■ ASSIGNMENT ■
Search the entries below for "Given", and copy each line where it appears.

[Stored items]
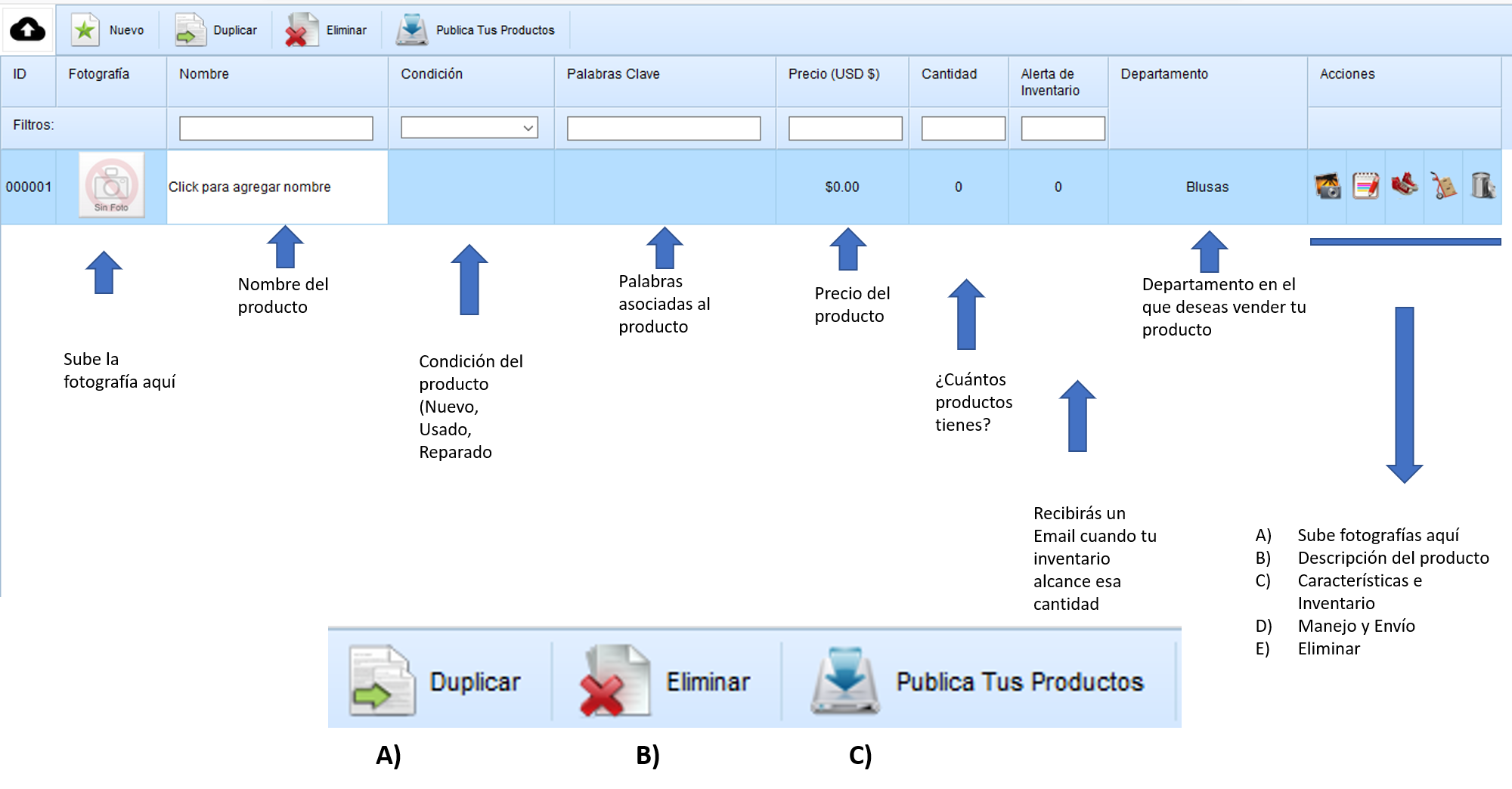Expand the Condición filter dropdown
Screen dimensions: 1512x789
click(469, 128)
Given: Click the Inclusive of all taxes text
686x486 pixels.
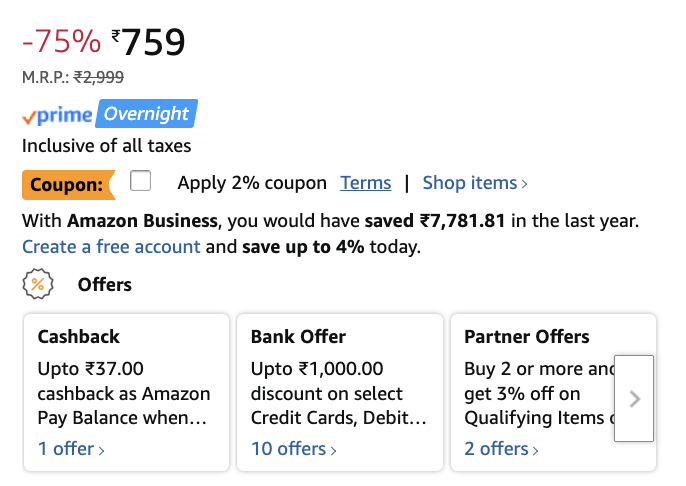Looking at the screenshot, I should coord(106,146).
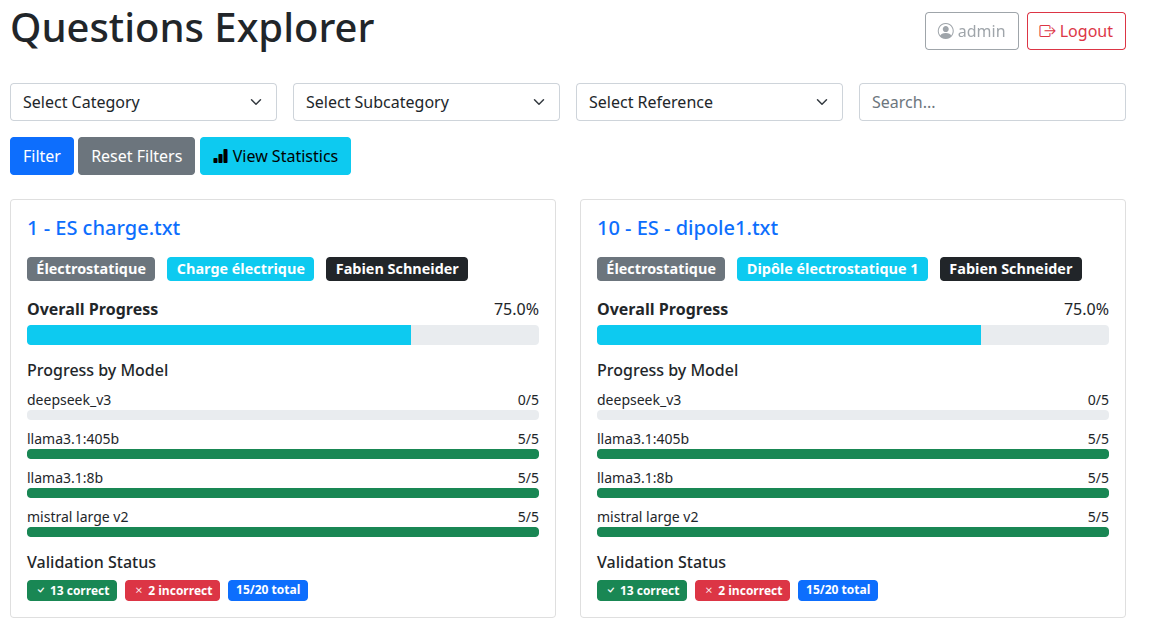Viewport: 1153px width, 635px height.
Task: Expand the Select Subcategory dropdown
Action: coord(426,102)
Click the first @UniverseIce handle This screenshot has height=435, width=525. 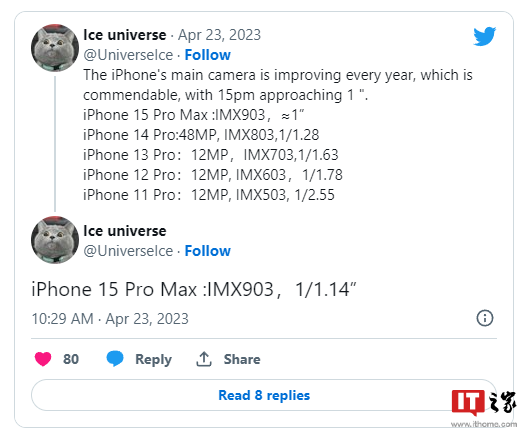(128, 55)
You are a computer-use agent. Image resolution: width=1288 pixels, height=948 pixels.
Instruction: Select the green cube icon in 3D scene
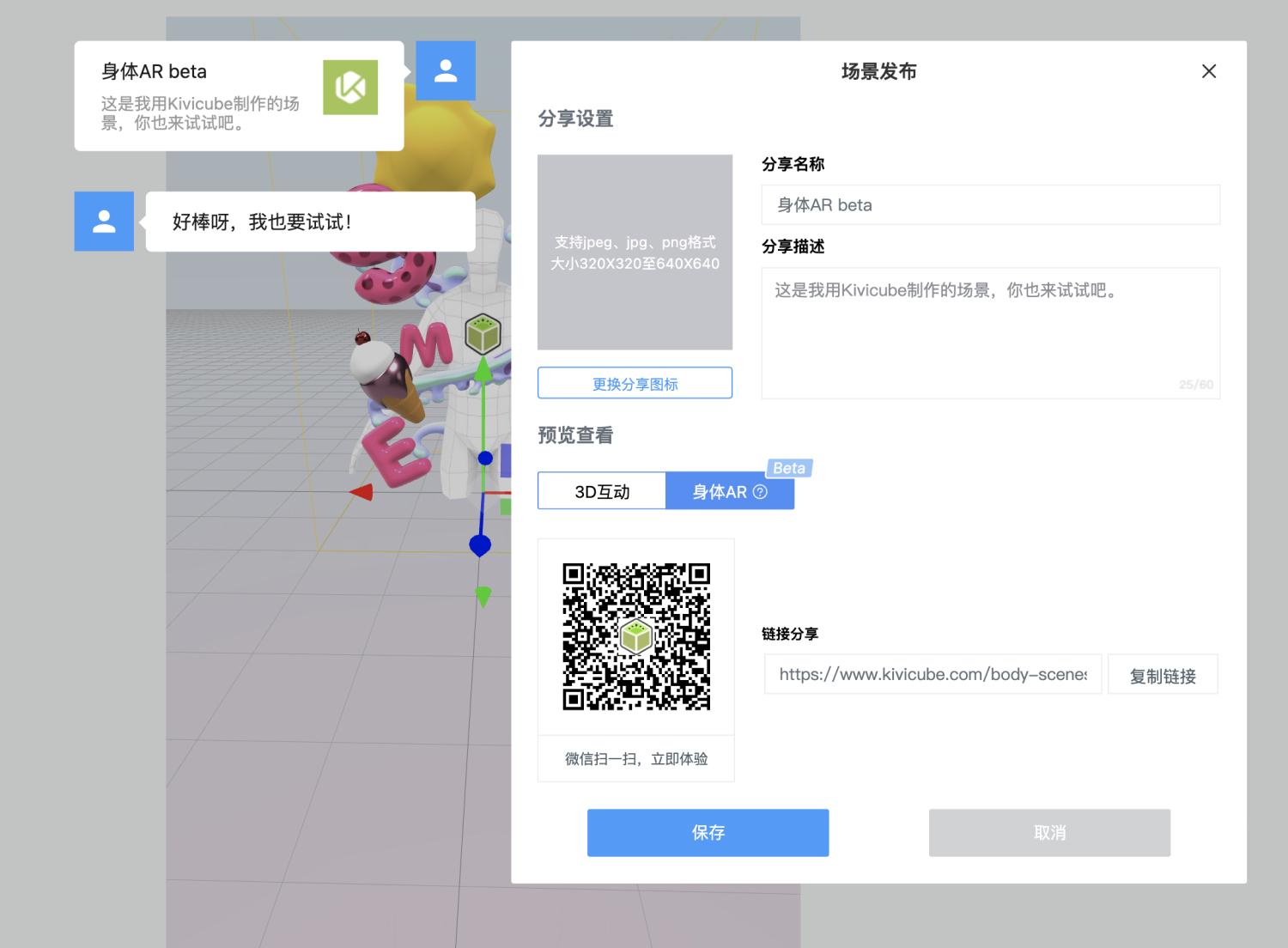(x=483, y=334)
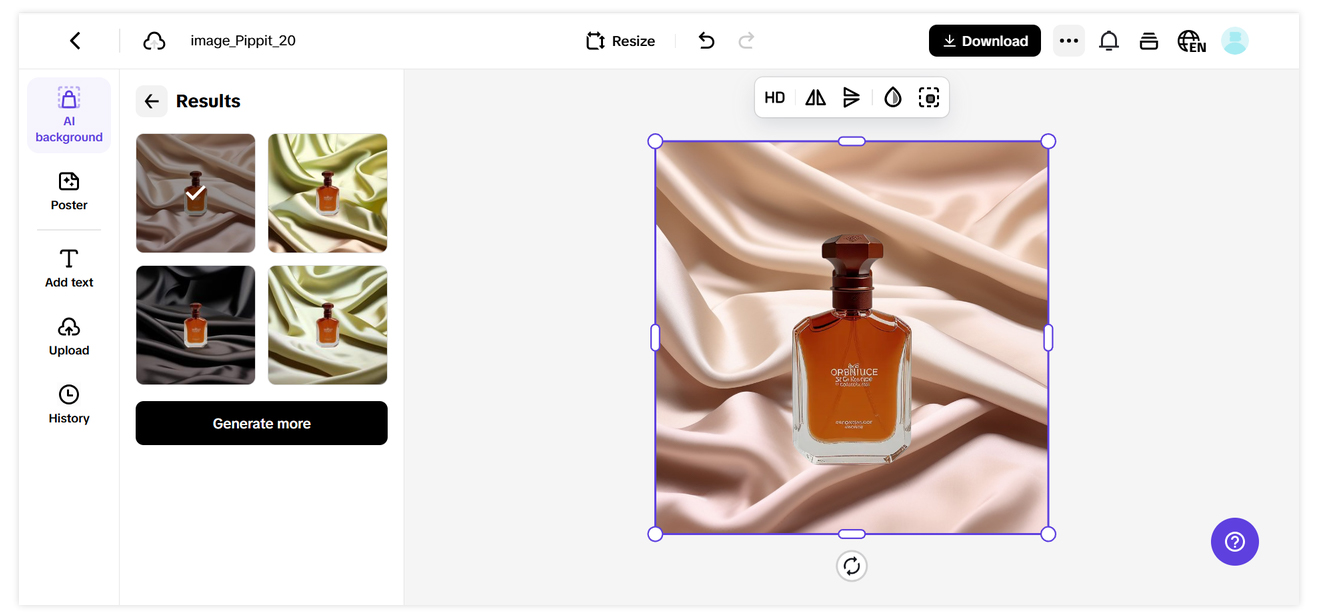Flip image vertically using the toolbar icon
Viewport: 1318px width, 616px height.
coord(851,98)
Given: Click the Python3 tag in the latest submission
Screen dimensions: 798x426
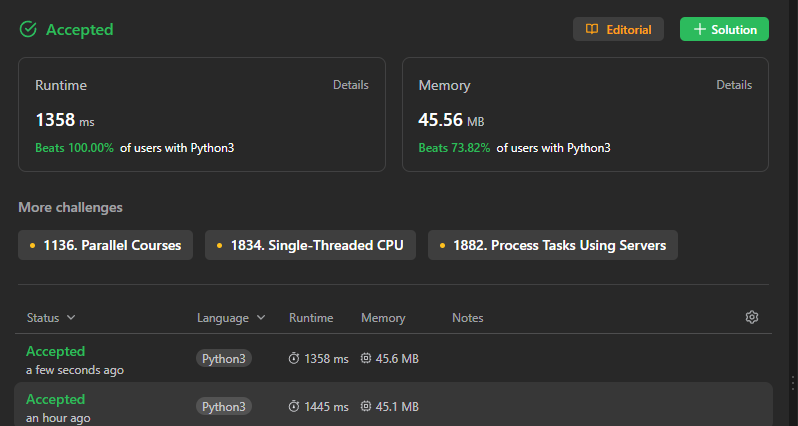Looking at the screenshot, I should pyautogui.click(x=224, y=359).
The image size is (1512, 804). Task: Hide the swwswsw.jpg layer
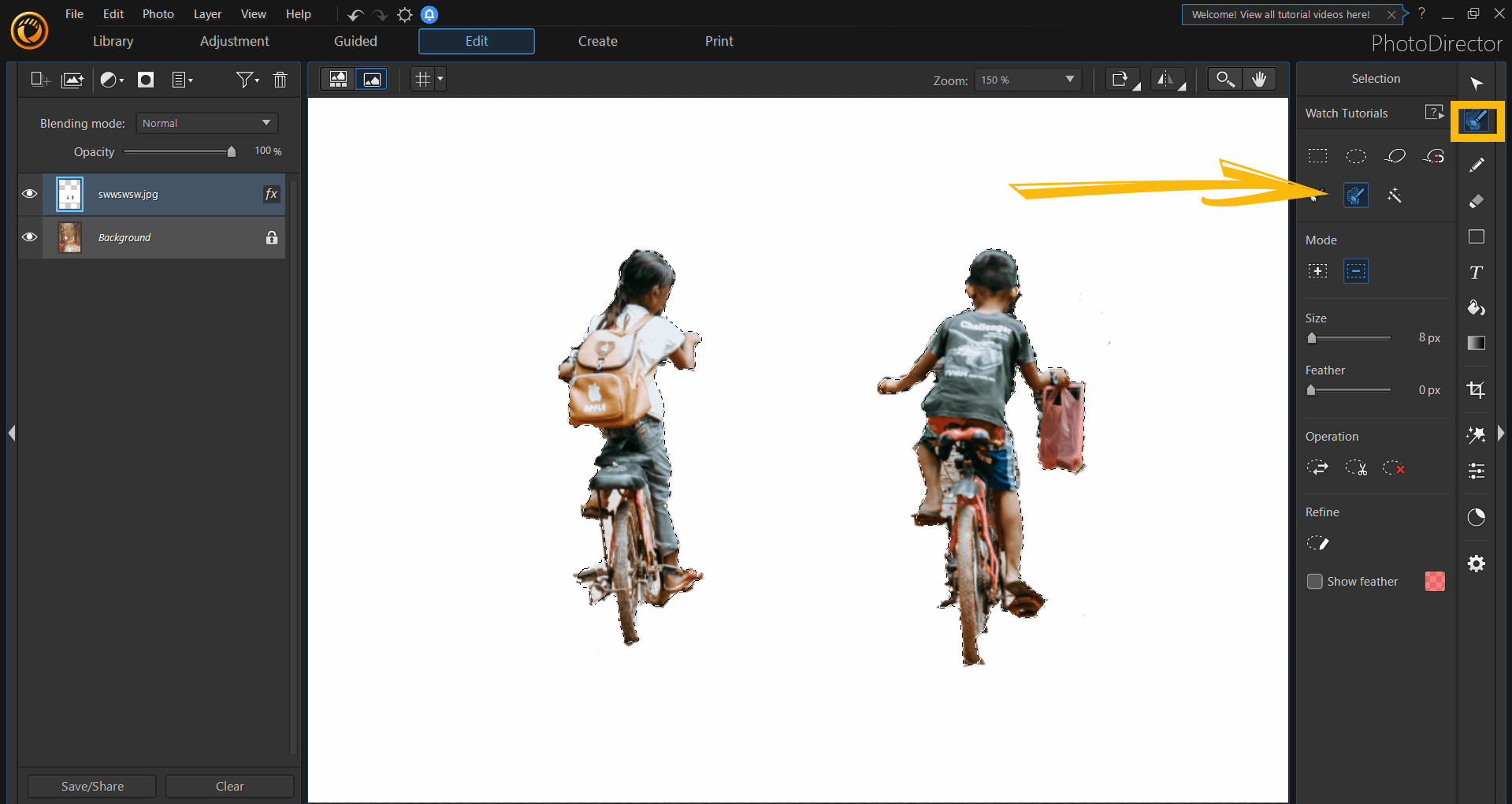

■ WRITTEN ANSWER ■
Given: Click the Inclusive of all taxes text
Given: Click the Python3 tag in the latest submission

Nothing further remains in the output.